AUTHOR=Xu Jie , Hu Haikun , Sun Yuhe , Zhao Zihan , Zhang Danyuan , Yang Lei , Lu Qingyi TITLE=The fate of immune complexes in membranous nephropathy JOURNAL=Frontiers in Immunology VOLUME=15 YEAR=2024 URL=https://www.frontiersin.org/journals/immunology/articles/10.3389/fimmu.2024.1441017 DOI=10.3389/fimmu.2024.1441017 ISSN=1664-3224 ABSTRACT=

The most characteristic feature of membranous nephropathy (MN) is the presence of subepithelial electron dense deposits and the consequential thickening of the glomerular basement membrane. There have been great advances in the understanding of the destiny of immune complexes in MN by the benefit of experimental models represented by Heymann nephritis. Subepithelial immune complexes are formed in situ by autoantibodies targeting native autoantigens or exogenous planted antigens such as the phospholipase A2 receptor (PLA2R) and cationic BSA respectively.

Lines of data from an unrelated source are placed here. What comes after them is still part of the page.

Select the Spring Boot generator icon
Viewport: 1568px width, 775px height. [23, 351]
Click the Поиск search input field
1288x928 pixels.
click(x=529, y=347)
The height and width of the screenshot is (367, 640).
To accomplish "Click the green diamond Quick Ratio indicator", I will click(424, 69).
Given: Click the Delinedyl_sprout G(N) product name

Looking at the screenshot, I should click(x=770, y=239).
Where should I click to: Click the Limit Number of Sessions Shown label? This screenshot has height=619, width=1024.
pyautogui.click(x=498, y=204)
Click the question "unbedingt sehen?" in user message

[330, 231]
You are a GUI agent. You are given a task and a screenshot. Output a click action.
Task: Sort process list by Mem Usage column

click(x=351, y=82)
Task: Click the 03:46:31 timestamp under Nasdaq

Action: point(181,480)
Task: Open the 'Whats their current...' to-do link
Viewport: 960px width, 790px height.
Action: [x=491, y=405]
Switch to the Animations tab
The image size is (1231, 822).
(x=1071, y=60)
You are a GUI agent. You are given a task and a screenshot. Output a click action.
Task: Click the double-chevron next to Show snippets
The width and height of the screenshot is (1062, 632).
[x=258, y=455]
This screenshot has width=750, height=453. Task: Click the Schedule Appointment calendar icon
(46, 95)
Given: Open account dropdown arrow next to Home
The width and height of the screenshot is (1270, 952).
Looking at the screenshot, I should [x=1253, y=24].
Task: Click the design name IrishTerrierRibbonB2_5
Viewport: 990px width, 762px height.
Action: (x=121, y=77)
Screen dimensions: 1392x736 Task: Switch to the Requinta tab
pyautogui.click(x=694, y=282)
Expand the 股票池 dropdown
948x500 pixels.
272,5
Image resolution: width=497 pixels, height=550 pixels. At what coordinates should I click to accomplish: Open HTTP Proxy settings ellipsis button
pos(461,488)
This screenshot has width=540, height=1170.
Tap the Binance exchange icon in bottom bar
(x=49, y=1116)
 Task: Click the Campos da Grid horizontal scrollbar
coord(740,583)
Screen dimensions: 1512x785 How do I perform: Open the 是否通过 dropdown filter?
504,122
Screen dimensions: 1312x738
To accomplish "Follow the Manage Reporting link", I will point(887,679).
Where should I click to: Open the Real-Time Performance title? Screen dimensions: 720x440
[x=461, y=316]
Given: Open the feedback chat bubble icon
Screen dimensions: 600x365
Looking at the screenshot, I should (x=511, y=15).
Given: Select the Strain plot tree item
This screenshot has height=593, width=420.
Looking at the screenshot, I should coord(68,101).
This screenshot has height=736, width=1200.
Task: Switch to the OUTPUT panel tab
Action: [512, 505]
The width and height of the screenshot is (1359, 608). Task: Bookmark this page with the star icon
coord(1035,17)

The nascent immune complexes would not be pathogenic until they develop into immune deposits. Podocytes are the major source of autoantigens in idiopathic membranous nephropathy. They also participate in the modulation and removal of the immune complexes to a large extent. The balance between deposition and clearance is regulated by a wide range of factors such as the composition and physicochemical properties of the immune complexes and the complement system. Complement components such as C3 and C1q have been reported to be precipitated with the deposits whereas a complement regulatory protein CR1 expressed by podocytes is involved in the phagocytosis of immune complexes by podocytes. Podocytes regulate the dynamic change of immune complexes which is disturbed in membranous nephropathy. To elucidate the precise fate of the immune complexes is essential for developing more rational and novel therapies for membranous nephropathy.